BEIJING: The world’s oceans were the warmest in 2019 than any other time in the recorded human history — especially between the surface and a depth of 2,000 metres, an international team of 14 scientists from 11 institutes has revealed, with a warning that global ocean temperature is not only increasing but speeding up.
The past 10 years were the warmest on record for global ocean temperatures, with the past five years holding the highest record, said the authors in the study published in the journal Advances in Atmospheric Sciences — with a call to action for humans to reverse climate change. 2019 broke the previous records set in prior years for global warming, and the effects are already appearing in the form of more extreme weather, rising sea levels and harm to ocean animals.
According to the study, the 2019 ocean temperature is about 0.075 degrees Celsius above the 1981-2010 average. To reach this temperature, the ocean would have taken in 228,000,000,000,000,000,000,000 (228 Sextillion) Joules of heat.
“That’s a lot of zeros indeed. To make it easier to understand, I did a calculation. The Hiroshima atom-bomb exploded with an energy of about 63,000,000,000,000 Joules. The amount of heat we have put in the world’s oceans in the past 25 years equals to 3.6 billion Hiroshima atom-bomb explosions,” elaborated Lijing Cheng, lead paper author at the Institute of Atmospheric Physics (IAP) of the Chinese Academy of Sciences (CAS).
“This measured ocean warming is irrefutable and is further proof of global warming. There are no reasonable alternatives aside from the human emissions of heat trapping gases to explain this heating,” Cheng added.
The researchers used a relatively new method of analysis to account for potentially sparse data and time discrepancies in instruments that were previously used to measure ocean warmth, especially from the ocean surface to 2,000 metres deep. The newly available data allowed the researchers to examine warmth trends dating back to the 1950s.

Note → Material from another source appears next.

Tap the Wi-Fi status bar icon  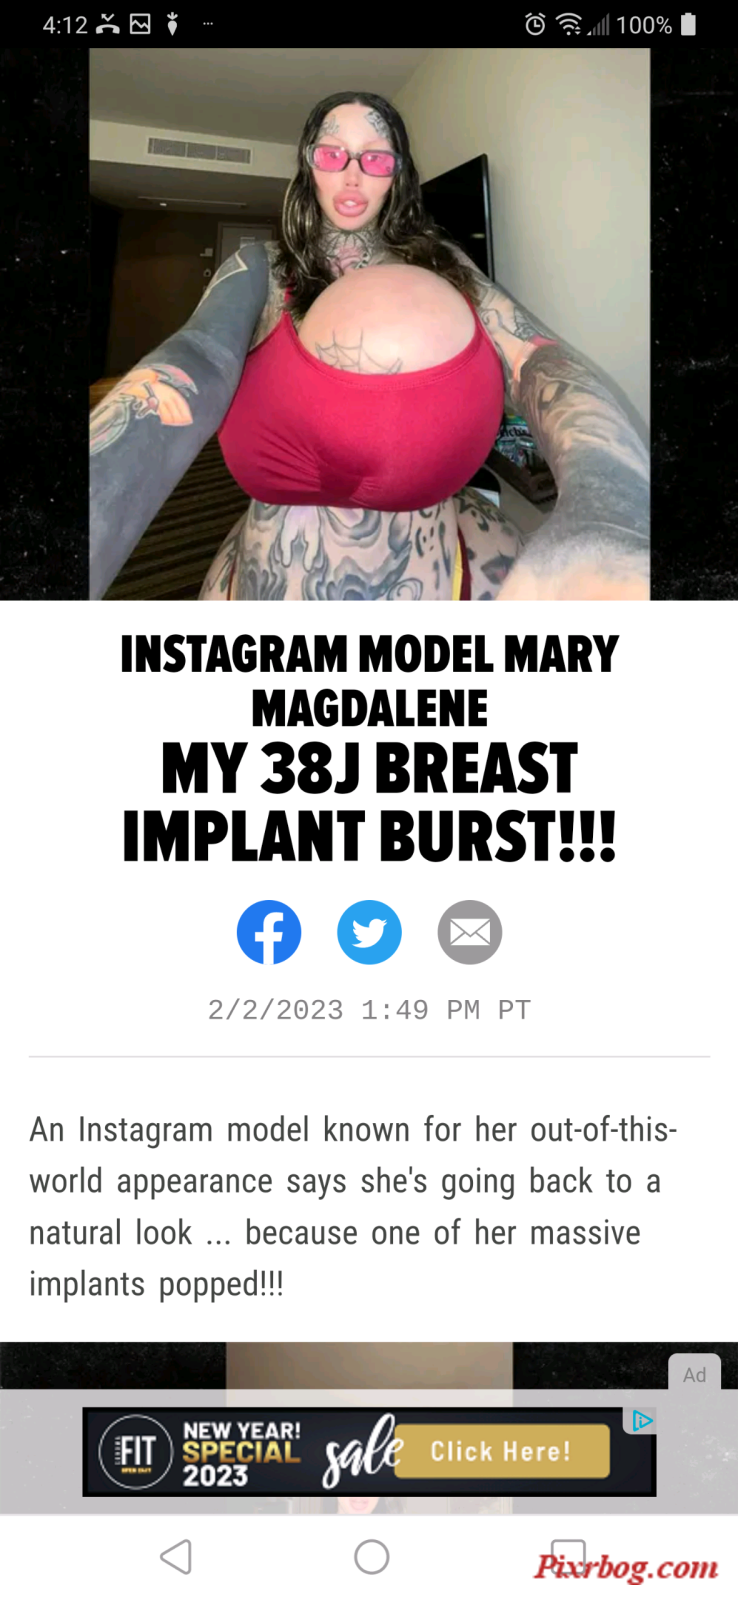coord(569,25)
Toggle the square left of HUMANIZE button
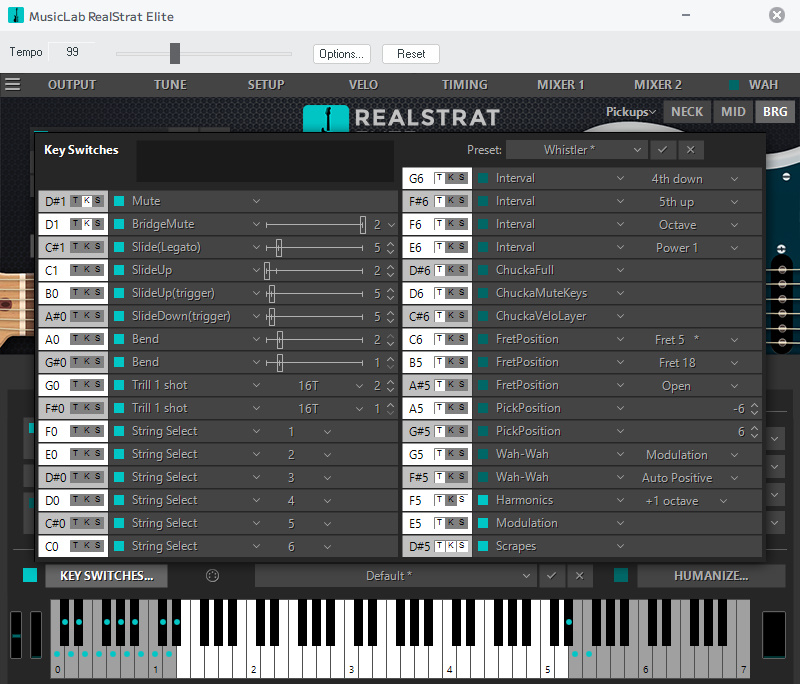800x684 pixels. (x=621, y=575)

They found that over the past six decades, the more recent warming was over 450 per cent that of the earlier warming, reflecting a major increase in the rate of global climate change. “It is critical to understand how fast things are changing,” said John Abraham, co-author and professor of mechanical engineering at the University of St. Thomas in the US.
“The key to answering this question is in the oceans — that’s where the vast majority of heat ends up. If you want to understand global warming, you have to measure ocean warming.” Humans can work to reverse their effect on the climate, but the ocean will take longer to respond than atmospheric and land environments.
Since 1970, more than 90 per cent of global warming heat went into the ocean, while less than 4 per cent of the heat warmed the atmosphere and land where humans live. “Even with that small fraction affecting the atmosphere and land, the global heating has led to an increase in catastrophic fires in the Amazon, California and Australia in 2019, and we’re seeing that continue into 2020,” Cheng said.
The global ocean warming has caused marine heat waves in Tasman Sea and other regions. One such marine heat wave in the North Pacific, dubbed “the blob,” was first detected in 2013 and continued through 2015.
Kevin Trenberth, co-author and distinguished senior scientist at the National Center for Atmospheric Research in the US, said that a hot spot in the Gulf of Mexico in 2017 spawned Hurricane Harvey, which led to 82 deaths and caused about $108 billion in damages.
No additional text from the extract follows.